The other major health policy concern that Congress has been examining is the rising use of e-cigarettes among teenagers. The Energy and Commerce Committee held a hearing on September 25th entitled, “Sounding the Alarm: The Public Health Threats of E-Cigarettes.” One of the witnesses in attendance was Acting Commissioner of the FDA, Ned Sharpless. The hearing examined the rising use of vaping and e-cigarettes and the related lung injuries and reported deaths from these devices. Commissioner Sharpless discussed the Administration’s recent announcement to finalize a compliance policy (ENDS) that would prioritize enforcement against flavored products unless and until companies’ marketing has been shown to be appropriate for the protection of public health. The House Committee on Oversight and Reform also held a hearing looking at the outbreak of lung disease and CDC’s urgent warning not to use e-cigarettes. While it is not clear whether further legislation will be introduced on this topic, we can expect to see further engagement from the Administration and the FDA on ways to warn about the dangers of vaping products. ASTCT will monitor the latest. There are a number of other items that may be addressed by the end of the year, however, the aforementioned items are the most likely health policy changes we will see this year.

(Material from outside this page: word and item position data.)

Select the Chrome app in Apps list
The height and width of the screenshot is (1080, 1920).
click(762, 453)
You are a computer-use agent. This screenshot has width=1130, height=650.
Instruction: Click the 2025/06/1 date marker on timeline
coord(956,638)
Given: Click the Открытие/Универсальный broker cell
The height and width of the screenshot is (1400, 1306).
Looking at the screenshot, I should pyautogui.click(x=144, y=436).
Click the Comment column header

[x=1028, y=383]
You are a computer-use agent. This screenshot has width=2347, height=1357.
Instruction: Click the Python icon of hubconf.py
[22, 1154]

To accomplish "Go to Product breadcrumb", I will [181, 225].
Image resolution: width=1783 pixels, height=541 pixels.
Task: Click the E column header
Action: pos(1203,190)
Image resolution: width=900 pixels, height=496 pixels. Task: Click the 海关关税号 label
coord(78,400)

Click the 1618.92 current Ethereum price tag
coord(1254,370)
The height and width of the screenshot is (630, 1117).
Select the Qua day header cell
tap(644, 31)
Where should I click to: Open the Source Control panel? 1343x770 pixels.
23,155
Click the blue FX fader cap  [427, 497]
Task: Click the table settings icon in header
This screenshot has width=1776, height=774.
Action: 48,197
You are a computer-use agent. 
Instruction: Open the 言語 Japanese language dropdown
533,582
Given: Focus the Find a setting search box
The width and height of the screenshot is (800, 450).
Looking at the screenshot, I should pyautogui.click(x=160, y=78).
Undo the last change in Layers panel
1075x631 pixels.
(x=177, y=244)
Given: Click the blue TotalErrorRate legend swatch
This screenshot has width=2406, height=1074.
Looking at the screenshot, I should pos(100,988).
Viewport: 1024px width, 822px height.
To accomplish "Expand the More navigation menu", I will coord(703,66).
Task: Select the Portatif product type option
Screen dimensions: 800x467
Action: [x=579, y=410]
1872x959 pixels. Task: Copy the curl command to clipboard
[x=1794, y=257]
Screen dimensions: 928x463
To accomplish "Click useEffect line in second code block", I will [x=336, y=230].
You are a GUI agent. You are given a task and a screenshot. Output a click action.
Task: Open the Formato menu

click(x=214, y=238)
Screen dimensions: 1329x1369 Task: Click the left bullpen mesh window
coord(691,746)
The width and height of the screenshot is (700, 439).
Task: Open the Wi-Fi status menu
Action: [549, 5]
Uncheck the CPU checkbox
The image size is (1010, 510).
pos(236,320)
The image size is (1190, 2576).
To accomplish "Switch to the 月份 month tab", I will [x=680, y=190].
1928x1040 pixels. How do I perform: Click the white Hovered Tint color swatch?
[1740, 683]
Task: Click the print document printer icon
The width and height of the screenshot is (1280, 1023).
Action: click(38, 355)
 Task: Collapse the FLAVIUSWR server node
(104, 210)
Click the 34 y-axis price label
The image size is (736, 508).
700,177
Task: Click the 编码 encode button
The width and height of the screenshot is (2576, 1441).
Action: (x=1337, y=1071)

Bipartisan Policy Center Report—The BPC released its report on “Expanding the Use of Real-World Evidence in Regulatory and Value-Based Payment in Decision-Making for Drugs and Biologics.” The report looks at examining the data from popular digital health technologies (e.g. fitbits, biosensors, apps, etc.) to improve regulatory decision-making at the FDA to help bring safe and effective therapies more quickly to patients by improving the evidence base for evaluating medical products and value-based arrangements.
FDA Information for the Public—The FDA released its recommendations and warnings associated with the use of vaping and e-cigarette products.
JAMA Network Immunology Investigation Report—This paper looks at the long-term survival and cost effectiveness associated with axicabtagene ciloeucel vs chemotherapy for treatment of B-cell Lymphoma.
Deloitte’s Article on the Future of Healthcare—In an online article, Deloitte explains how innovation in science and the healthcare industry will cause massive disruption in the current healthcare system through data and delivery.